┏━━
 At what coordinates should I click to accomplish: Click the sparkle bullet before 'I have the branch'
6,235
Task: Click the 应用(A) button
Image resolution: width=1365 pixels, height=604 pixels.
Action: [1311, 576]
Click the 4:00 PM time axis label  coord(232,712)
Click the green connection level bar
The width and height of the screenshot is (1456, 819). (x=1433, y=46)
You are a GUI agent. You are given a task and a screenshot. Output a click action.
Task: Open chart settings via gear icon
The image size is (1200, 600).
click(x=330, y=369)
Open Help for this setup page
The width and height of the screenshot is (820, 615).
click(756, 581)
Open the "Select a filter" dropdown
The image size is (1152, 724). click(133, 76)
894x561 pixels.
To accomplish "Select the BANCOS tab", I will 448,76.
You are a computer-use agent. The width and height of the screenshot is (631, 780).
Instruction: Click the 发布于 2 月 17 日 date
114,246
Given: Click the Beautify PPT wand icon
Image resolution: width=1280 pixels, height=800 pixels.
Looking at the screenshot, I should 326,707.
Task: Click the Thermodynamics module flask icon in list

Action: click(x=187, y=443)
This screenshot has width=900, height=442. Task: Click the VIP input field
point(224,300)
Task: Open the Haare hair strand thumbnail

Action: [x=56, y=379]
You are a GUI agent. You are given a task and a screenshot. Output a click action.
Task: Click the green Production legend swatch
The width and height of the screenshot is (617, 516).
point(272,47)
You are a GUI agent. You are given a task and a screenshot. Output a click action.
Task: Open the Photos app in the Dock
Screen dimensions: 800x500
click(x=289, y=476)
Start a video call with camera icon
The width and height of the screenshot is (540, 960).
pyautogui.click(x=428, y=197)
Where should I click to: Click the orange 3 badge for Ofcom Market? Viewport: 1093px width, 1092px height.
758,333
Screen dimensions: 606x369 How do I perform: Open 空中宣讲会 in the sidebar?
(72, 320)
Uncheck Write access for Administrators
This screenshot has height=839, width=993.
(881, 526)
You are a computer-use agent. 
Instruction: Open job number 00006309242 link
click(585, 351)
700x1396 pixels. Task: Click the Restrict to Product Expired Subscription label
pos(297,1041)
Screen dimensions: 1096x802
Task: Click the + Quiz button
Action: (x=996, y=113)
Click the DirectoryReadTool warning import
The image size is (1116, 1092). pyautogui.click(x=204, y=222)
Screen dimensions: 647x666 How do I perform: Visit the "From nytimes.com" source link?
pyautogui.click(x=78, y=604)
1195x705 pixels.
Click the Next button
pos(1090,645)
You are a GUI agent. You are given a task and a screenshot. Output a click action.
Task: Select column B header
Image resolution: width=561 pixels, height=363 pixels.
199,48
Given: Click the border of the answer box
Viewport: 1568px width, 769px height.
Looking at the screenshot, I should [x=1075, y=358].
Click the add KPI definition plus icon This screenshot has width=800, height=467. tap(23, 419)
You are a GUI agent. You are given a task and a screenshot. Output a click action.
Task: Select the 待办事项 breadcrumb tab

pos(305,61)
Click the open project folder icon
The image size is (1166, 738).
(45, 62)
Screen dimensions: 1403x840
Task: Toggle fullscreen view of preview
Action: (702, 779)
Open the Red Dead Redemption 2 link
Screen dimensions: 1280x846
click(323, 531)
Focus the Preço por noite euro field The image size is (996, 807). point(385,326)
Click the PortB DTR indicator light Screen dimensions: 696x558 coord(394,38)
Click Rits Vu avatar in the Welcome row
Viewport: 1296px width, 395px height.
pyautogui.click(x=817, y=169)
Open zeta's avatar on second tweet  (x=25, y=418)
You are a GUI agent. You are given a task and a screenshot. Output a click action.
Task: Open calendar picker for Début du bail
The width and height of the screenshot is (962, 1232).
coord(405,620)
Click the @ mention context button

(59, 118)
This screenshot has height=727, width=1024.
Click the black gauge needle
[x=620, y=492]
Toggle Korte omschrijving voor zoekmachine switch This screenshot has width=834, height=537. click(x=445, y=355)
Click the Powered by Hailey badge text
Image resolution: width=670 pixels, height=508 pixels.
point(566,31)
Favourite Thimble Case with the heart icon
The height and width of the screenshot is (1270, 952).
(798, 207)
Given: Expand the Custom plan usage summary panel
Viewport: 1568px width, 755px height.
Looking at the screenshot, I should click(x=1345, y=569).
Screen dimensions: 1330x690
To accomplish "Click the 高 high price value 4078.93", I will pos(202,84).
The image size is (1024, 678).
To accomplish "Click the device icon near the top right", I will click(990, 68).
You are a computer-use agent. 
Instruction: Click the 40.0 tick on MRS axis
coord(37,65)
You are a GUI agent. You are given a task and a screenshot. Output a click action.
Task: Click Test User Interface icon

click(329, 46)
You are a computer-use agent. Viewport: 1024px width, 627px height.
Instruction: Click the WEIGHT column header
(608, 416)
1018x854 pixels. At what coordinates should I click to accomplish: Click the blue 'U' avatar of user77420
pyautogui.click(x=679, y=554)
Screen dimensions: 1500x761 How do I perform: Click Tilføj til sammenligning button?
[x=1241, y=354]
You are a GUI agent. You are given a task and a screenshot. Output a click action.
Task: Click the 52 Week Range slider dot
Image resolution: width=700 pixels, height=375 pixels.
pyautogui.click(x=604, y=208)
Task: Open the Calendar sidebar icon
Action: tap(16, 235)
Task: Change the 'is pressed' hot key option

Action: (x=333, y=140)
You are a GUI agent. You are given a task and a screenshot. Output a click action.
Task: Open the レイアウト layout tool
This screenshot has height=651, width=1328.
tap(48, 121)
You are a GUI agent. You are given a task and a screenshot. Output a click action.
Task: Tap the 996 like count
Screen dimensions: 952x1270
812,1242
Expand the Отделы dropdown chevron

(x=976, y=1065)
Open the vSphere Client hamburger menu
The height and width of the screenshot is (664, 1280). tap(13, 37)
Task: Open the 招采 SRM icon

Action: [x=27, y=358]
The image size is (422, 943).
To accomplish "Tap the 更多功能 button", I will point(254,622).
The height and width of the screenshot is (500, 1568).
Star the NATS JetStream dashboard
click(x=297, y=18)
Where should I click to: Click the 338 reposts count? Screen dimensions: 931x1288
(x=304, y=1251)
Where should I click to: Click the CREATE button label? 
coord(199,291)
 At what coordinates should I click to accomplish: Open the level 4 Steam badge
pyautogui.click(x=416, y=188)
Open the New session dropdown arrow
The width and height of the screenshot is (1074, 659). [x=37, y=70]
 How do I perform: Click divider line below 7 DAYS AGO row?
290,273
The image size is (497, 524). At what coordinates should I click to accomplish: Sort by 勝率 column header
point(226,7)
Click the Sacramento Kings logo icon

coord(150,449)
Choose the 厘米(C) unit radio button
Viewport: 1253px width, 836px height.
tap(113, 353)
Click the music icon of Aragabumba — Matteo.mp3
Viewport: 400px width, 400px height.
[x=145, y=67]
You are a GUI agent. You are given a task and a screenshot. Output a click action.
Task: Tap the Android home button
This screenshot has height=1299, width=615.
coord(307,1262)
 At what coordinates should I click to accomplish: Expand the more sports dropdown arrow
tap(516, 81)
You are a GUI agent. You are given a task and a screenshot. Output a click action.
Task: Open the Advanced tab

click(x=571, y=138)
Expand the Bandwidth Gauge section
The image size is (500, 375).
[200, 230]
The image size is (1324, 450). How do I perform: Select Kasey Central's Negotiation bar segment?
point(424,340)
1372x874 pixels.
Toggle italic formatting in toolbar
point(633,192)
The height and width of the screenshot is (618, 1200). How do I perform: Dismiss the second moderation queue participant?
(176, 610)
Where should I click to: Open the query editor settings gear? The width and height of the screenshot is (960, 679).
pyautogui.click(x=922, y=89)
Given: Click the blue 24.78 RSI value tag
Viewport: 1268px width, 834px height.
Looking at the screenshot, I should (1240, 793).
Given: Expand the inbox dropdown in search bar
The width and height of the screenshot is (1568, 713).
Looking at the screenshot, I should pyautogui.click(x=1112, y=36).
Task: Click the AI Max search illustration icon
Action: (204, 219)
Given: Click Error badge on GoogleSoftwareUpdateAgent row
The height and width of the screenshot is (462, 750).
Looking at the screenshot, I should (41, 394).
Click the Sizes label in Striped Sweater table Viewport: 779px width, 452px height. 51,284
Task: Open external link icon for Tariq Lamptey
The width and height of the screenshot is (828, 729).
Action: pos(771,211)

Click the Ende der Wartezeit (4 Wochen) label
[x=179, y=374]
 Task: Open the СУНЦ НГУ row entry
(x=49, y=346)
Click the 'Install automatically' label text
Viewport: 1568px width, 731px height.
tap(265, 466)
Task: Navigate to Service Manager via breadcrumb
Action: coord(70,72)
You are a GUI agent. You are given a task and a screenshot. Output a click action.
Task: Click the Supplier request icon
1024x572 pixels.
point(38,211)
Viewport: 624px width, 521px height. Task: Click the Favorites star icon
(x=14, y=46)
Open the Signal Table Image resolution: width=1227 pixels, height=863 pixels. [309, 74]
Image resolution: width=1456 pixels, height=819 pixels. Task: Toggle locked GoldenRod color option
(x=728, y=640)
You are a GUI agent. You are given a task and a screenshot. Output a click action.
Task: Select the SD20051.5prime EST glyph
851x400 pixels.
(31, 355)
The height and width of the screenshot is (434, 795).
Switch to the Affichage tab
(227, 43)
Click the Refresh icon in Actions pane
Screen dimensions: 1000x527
┗━━
Within the entries above, how many lines contain "will"? Respond with the number only.

4